→ **Entries provided**:
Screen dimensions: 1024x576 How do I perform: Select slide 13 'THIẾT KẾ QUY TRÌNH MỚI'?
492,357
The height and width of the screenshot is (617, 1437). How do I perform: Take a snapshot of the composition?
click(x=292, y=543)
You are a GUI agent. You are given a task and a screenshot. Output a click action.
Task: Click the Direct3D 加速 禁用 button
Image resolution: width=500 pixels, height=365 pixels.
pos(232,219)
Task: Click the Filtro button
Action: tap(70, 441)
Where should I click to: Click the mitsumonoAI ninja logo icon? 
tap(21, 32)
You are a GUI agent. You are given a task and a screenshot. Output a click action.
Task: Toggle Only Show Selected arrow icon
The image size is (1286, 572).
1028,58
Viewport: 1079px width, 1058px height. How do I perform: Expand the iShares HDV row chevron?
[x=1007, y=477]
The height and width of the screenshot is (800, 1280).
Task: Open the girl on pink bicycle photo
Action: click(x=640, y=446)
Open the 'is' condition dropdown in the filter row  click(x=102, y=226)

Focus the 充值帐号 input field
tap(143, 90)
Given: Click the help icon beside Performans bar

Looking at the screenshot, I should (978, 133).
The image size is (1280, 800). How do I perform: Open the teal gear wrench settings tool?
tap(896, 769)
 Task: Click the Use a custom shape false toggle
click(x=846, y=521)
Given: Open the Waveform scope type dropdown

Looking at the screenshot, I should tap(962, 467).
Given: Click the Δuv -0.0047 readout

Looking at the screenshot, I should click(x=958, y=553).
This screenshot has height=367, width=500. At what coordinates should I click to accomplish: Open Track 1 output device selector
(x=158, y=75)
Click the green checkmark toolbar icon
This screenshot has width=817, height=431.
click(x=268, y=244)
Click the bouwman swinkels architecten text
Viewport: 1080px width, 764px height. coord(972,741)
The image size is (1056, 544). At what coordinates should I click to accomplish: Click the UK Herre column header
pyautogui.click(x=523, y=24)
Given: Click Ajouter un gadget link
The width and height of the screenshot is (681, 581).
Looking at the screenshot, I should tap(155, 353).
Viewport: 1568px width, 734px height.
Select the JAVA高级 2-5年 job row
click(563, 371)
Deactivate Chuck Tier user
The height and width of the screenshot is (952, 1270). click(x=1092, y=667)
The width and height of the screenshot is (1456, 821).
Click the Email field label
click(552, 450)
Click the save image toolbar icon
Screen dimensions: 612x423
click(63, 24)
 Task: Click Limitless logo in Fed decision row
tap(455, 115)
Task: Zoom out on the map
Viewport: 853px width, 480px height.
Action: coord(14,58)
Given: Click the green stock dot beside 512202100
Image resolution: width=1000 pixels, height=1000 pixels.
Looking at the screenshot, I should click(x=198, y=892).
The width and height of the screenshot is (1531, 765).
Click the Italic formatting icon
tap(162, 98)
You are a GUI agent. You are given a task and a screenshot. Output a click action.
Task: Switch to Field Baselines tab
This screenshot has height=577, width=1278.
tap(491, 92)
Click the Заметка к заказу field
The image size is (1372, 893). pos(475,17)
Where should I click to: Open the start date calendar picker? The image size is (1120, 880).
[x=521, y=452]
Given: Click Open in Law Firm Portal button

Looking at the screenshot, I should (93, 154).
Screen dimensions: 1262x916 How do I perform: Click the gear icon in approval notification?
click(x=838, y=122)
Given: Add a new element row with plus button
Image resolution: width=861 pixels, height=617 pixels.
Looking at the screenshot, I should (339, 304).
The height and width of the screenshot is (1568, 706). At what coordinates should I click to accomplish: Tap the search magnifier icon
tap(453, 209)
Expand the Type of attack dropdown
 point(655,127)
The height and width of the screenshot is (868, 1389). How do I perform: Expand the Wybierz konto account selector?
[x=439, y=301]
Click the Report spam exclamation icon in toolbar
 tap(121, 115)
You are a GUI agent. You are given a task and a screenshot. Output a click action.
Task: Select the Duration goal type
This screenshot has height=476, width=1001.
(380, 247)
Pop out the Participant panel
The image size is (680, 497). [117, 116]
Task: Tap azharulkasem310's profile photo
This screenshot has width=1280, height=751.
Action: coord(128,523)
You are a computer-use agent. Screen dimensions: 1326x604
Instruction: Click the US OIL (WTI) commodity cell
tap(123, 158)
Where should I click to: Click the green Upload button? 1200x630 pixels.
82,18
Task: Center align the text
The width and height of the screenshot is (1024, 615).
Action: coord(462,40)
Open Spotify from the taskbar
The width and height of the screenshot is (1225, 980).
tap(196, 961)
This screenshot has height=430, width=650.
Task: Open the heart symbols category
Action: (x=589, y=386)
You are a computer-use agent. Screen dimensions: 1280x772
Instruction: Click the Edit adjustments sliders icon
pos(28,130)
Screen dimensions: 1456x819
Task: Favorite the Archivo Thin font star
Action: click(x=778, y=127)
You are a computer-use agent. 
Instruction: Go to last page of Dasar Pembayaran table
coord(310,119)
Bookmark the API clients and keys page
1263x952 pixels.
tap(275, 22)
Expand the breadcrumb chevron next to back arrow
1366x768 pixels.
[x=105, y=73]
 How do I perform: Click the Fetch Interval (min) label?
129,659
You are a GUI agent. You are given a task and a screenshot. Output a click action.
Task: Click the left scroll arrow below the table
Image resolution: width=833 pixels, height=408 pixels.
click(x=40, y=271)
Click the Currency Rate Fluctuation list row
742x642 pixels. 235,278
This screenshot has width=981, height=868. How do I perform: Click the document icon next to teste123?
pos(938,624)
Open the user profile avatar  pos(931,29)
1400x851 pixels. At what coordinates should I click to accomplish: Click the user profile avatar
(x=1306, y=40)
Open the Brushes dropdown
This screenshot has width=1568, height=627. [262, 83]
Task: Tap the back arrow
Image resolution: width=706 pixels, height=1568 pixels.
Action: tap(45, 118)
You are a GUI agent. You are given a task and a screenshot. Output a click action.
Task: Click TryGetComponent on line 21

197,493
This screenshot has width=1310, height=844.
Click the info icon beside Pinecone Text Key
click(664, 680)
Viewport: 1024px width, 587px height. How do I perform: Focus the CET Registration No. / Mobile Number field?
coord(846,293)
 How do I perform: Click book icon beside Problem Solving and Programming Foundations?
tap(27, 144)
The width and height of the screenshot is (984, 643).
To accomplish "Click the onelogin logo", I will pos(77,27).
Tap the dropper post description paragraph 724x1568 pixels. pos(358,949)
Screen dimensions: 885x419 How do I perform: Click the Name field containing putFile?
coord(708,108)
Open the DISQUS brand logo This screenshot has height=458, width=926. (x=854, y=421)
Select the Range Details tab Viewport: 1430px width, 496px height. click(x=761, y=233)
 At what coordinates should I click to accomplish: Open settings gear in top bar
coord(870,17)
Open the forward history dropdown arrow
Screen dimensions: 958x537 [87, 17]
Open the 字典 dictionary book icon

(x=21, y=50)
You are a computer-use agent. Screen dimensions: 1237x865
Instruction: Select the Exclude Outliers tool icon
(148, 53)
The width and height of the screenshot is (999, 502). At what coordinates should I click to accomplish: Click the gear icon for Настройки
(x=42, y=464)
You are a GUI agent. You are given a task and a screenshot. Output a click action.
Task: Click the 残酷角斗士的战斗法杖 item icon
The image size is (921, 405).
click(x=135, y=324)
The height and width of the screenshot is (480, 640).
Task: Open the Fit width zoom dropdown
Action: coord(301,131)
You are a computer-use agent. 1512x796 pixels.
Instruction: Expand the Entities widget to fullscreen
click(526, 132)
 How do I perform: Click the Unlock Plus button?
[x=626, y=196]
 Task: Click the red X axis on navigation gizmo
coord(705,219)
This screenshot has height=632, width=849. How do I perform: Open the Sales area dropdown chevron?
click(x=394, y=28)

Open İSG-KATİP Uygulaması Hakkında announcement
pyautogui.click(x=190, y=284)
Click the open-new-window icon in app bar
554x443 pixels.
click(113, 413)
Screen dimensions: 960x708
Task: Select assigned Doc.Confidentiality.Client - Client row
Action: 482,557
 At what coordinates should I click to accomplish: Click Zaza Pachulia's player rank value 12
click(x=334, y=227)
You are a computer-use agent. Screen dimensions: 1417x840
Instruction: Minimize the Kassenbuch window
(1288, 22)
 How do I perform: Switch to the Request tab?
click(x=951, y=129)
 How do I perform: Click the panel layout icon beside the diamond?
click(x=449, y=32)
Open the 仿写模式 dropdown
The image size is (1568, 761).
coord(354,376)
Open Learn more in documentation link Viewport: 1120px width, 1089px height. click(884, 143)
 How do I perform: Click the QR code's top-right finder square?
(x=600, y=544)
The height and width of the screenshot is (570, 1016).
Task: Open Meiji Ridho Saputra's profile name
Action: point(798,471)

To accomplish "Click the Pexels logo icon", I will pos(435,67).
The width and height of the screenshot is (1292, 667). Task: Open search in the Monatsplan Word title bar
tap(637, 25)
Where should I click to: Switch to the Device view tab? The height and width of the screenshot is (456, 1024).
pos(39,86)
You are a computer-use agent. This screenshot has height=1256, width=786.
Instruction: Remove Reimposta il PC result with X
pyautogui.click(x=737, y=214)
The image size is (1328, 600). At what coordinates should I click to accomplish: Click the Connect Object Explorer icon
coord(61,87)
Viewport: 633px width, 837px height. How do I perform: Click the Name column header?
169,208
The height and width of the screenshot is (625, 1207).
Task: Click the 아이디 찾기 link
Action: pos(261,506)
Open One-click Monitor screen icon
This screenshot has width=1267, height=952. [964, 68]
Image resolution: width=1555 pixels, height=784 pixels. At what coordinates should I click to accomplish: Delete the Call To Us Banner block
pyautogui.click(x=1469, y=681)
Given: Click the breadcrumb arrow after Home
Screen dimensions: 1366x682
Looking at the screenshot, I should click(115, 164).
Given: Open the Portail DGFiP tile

→ **Exercise goal**: Return exactly the lines that run from the top of the listing above to the line containing "Task: Click the Direct3D 加速 禁用 button", please, keeping both end lines and leaving out everything else.

→ **Exercise result**:
Screen dimensions: 1024x576 How do I perform: Select slide 13 'THIẾT KẾ QUY TRÌNH MỚI'?
492,357
The height and width of the screenshot is (617, 1437). How do I perform: Take a snapshot of the composition?
click(x=292, y=543)
You are a GUI agent. You are given a task and a screenshot. Output a click action.
Task: Click the Direct3D 加速 禁用 button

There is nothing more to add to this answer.